Given records Block Start

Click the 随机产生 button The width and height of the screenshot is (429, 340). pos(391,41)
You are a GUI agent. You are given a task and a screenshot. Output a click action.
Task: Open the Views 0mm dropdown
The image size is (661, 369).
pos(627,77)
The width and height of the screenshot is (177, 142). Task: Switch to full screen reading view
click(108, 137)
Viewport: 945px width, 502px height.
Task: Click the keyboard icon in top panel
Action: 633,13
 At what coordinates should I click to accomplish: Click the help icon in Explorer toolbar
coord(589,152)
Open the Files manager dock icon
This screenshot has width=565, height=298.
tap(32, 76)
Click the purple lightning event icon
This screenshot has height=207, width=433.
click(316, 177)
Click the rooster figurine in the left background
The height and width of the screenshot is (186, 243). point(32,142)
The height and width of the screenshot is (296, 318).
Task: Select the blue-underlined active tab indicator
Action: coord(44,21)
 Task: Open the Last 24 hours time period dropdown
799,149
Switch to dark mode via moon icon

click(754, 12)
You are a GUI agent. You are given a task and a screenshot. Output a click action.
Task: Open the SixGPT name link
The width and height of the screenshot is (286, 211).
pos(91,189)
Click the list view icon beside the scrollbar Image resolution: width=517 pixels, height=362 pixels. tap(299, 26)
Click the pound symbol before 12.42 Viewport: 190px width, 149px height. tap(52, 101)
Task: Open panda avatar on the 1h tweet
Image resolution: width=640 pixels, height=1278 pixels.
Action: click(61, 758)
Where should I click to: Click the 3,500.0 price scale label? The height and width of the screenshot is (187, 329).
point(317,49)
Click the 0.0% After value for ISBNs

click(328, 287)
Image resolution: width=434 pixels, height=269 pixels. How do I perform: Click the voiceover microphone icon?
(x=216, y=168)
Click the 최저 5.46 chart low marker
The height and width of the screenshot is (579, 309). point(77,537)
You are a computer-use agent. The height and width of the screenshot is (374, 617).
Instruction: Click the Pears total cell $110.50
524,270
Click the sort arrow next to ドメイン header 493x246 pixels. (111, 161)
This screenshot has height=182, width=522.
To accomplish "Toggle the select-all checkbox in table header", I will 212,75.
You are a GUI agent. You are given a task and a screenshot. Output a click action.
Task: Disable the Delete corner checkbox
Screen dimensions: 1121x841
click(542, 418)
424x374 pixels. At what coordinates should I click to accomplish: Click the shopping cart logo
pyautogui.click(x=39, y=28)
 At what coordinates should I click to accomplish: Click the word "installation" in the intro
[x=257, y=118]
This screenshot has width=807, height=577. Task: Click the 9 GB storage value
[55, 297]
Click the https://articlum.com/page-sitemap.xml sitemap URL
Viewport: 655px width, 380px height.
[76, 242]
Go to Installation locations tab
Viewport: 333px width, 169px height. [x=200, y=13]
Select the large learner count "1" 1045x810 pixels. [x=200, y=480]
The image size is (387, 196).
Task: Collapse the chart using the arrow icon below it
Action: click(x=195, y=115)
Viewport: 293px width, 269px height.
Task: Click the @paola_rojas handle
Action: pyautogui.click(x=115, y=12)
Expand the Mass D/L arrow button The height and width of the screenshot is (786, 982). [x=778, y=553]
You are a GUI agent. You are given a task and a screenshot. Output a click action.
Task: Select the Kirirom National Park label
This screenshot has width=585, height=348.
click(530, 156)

Given records Block End

** Exercise description **
Write out, word for word, the line containing "You are a computer-use" and all the lines after it in the entries above, and nothing more.

** Answer below **
You are a computer-use agent. The height and width of the screenshot is (374, 617).
Instruction: Click the Pears total cell $110.50
524,270
Click the sort arrow next to ドメイン header 493x246 pixels. (111, 161)
This screenshot has height=182, width=522.
To accomplish "Toggle the select-all checkbox in table header", I will 212,75.
You are a GUI agent. You are given a task and a screenshot. Output a click action.
Task: Disable the Delete corner checkbox
Screen dimensions: 1121x841
click(542, 418)
424x374 pixels. At what coordinates should I click to accomplish: Click the shopping cart logo
pyautogui.click(x=39, y=28)
 At what coordinates should I click to accomplish: Click the word "installation" in the intro
[x=257, y=118]
This screenshot has width=807, height=577. Task: Click the 9 GB storage value
[55, 297]
Click the https://articlum.com/page-sitemap.xml sitemap URL
Viewport: 655px width, 380px height.
[76, 242]
Go to Installation locations tab
Viewport: 333px width, 169px height. [x=200, y=13]
Select the large learner count "1" 1045x810 pixels. [x=200, y=480]
The image size is (387, 196).
Task: Collapse the chart using the arrow icon below it
Action: click(x=195, y=115)
Viewport: 293px width, 269px height.
Task: Click the @paola_rojas handle
Action: pyautogui.click(x=115, y=12)
Expand the Mass D/L arrow button The height and width of the screenshot is (786, 982). [x=778, y=553]
You are a GUI agent. You are given a task and a screenshot. Output a click action.
Task: Select the Kirirom National Park label
This screenshot has width=585, height=348.
click(530, 156)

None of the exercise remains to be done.